Virtual reality’s five brightest stars

Though Oculus Rift is very much the go-to name in any discussion about virtual reality, there are a number of rival firms racing the Facebook-owned company to the top

A girl wears Oculus Rift glasses. The brand is the most successful virtual reality company, closely followed by others run by Google and Microsoft

Oculus Rift

As featured at countless tech shows around the globe, Oculus Rift has catapulted itself to the forefront of discussion on the topic ever since its 9,522 backers pledged above and beyond the $250,000 asked of them on the product’s original Kickstarter page. The amount pledged at closing date was close to $2.5m, and did much to reassure Facebook, which bought the company last year for $2bn, that the headset could turn VR from science fiction to reality.

Project Morpheus

Scheduled for release in the early stages of next year, Sony’s VR gaming headset is set to revolutionise gaming by bringing an all-round more immersive experience to console gamers. Industry experts are united in the opinion so far that the product feels more polished than its rivals, including Oculus, with only a few minor hiccups still to address. Sony’s ambitions may fall short of Facebook’s, in terms of branching out beyond gaming, yet the product, by some accounts, feels superior.

Google Cardboard

Google’s contributions to the VR space are surprisingly modest, and start with a simple cardboard viewer that any user can create and combine with their smartphone. The company’s low-rent, child-focused product is available now, and allows users to explore a series of panoramas, simply by downloading the Cardboard app and fixing their phone inside the viewer. The schematics and assembly instructions are available to all, and users need only assemble Cardboard for themselves to get in on the action.

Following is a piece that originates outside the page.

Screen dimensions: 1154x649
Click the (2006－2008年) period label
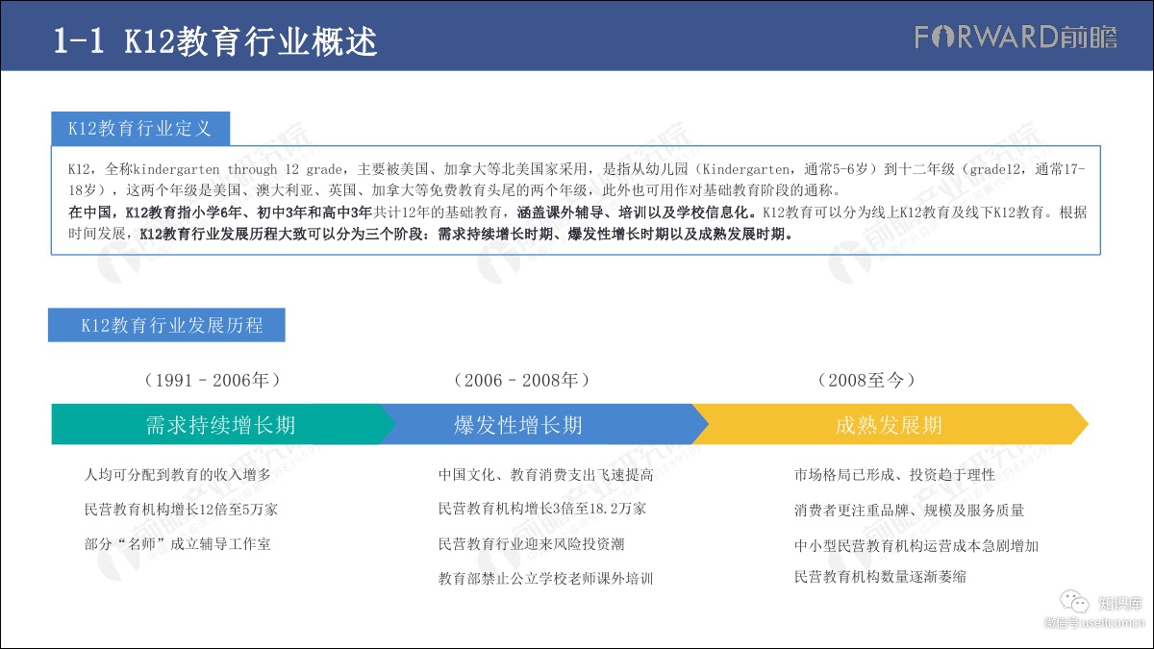520,380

Not necessarily an operating system nor a standalone commercial product, Razer is a product of the Open-Source Virtual Reality (OSVR) ecosystem: a platform that allows multiple headset manufacturers to band together with the common goal to accelerate VR gaming adoption. “Built from the ground up to bring the best Virtual Reality gaming experience to the gaming world, OSVR is the one platform where all aspects of the industry – input devices, games, and output – are unified,” according to the site.

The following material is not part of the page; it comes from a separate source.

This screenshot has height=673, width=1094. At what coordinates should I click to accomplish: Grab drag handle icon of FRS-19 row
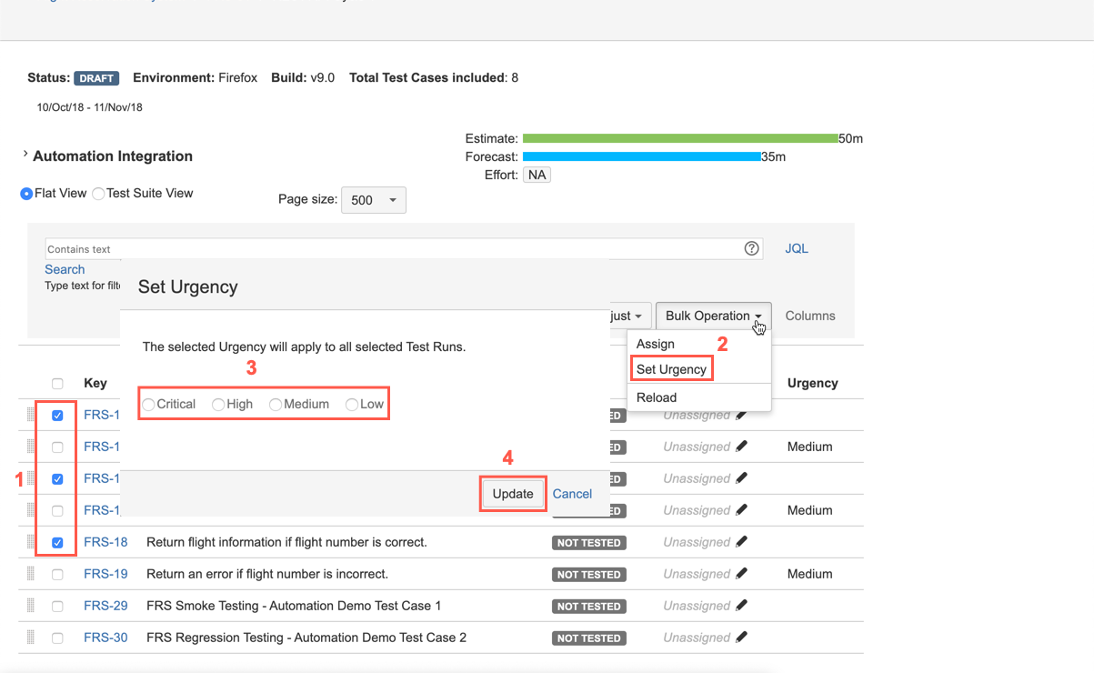click(30, 574)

HoloLens represents Microsoft’s first foray into augmented reality, as “the first fully untethered, see-through holographic computer,” according to the company. “It enables high-definition holograms to come to life in your world, seamlessly integrating with your physical places, spaces, and things,” as part of what Microsoft calls “mixed reality”. The headset and partner software is built on the same core as the Windows 10 family, and aims to transform the way users communicate, create, collaborate and explore, using movement, vision and voice to interact.